- [RAW DATA]
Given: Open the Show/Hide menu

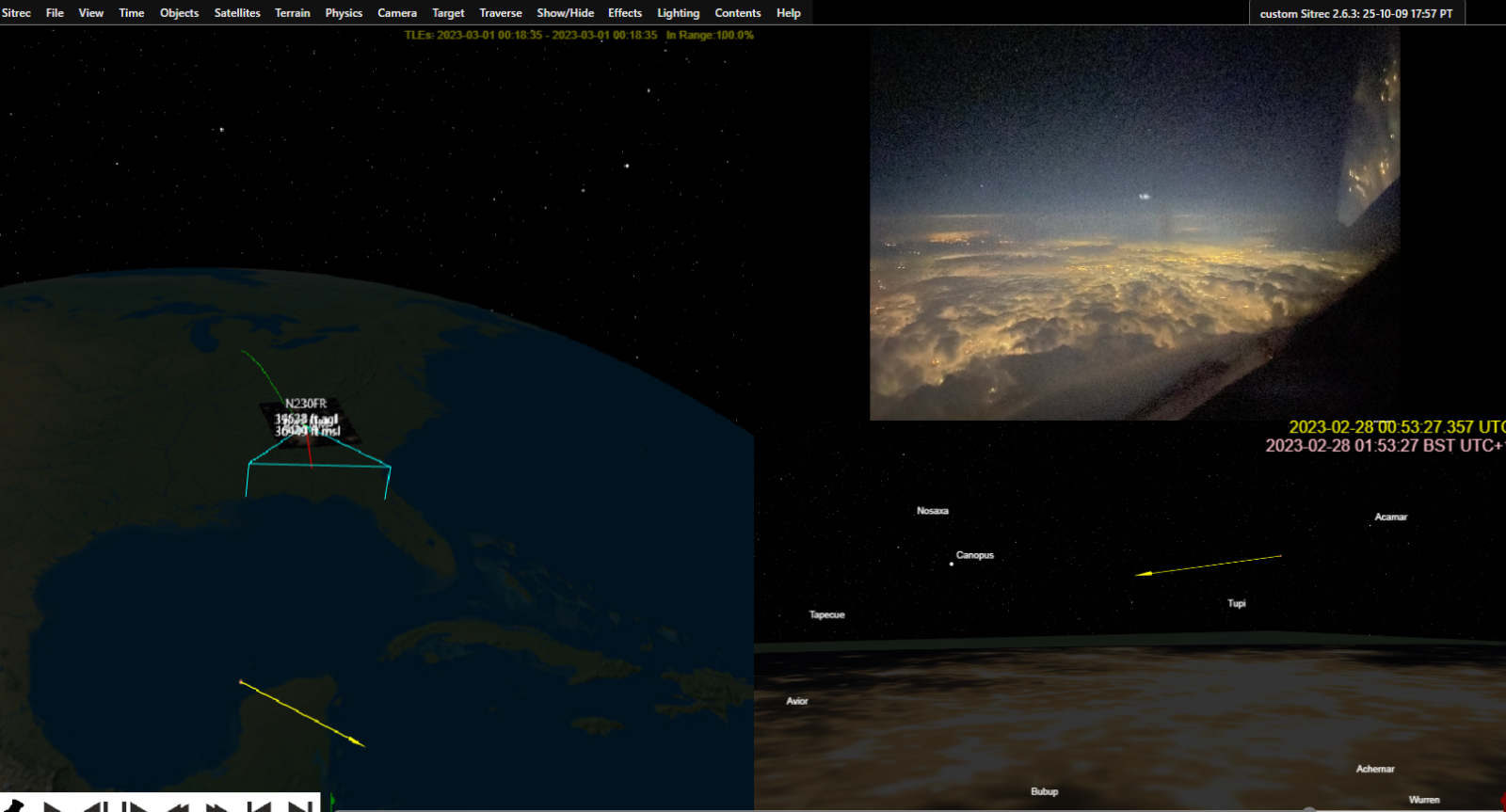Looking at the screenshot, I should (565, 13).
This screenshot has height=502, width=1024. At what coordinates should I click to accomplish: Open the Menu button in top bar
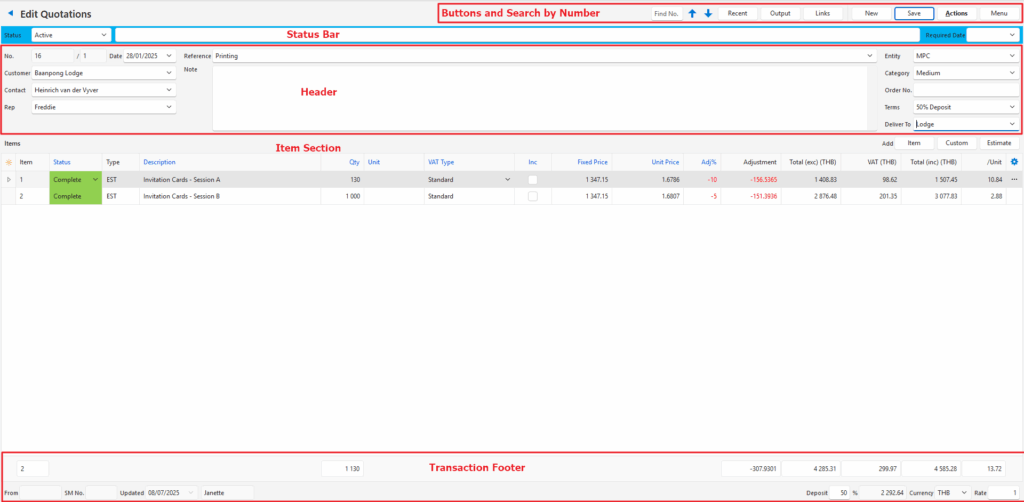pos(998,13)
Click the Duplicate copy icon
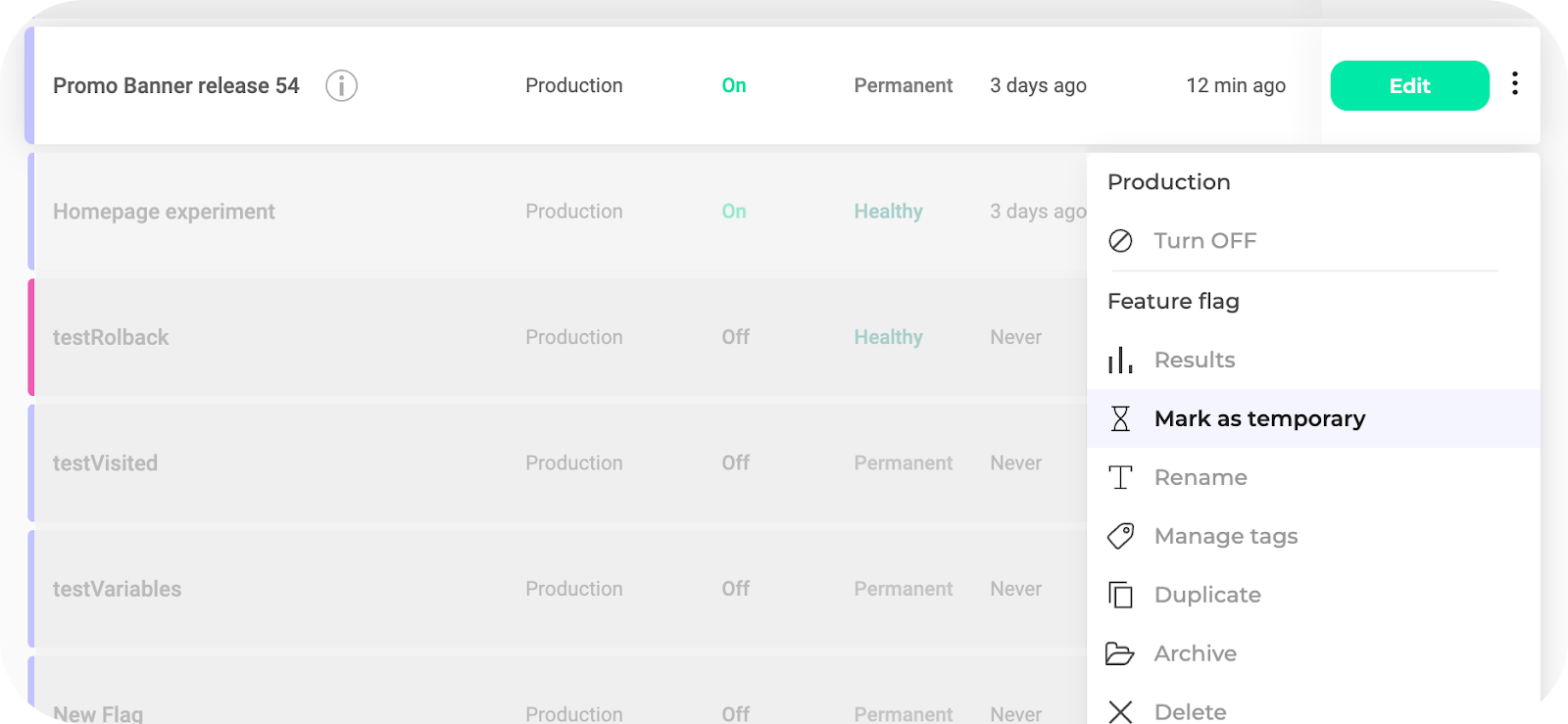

- [ABOUT THIS EXERCISE]
What you output must match the data exactly, apart from the pictures, which are left out.

- [SOLUTION TO THIS EXERCISE]
Given: Open the Show/Hide menu

Looking at the screenshot, I should (565, 13).
This screenshot has height=502, width=1024. At what coordinates should I click to accomplish: Open the Menu button in top bar
pos(998,13)
Click the Duplicate copy icon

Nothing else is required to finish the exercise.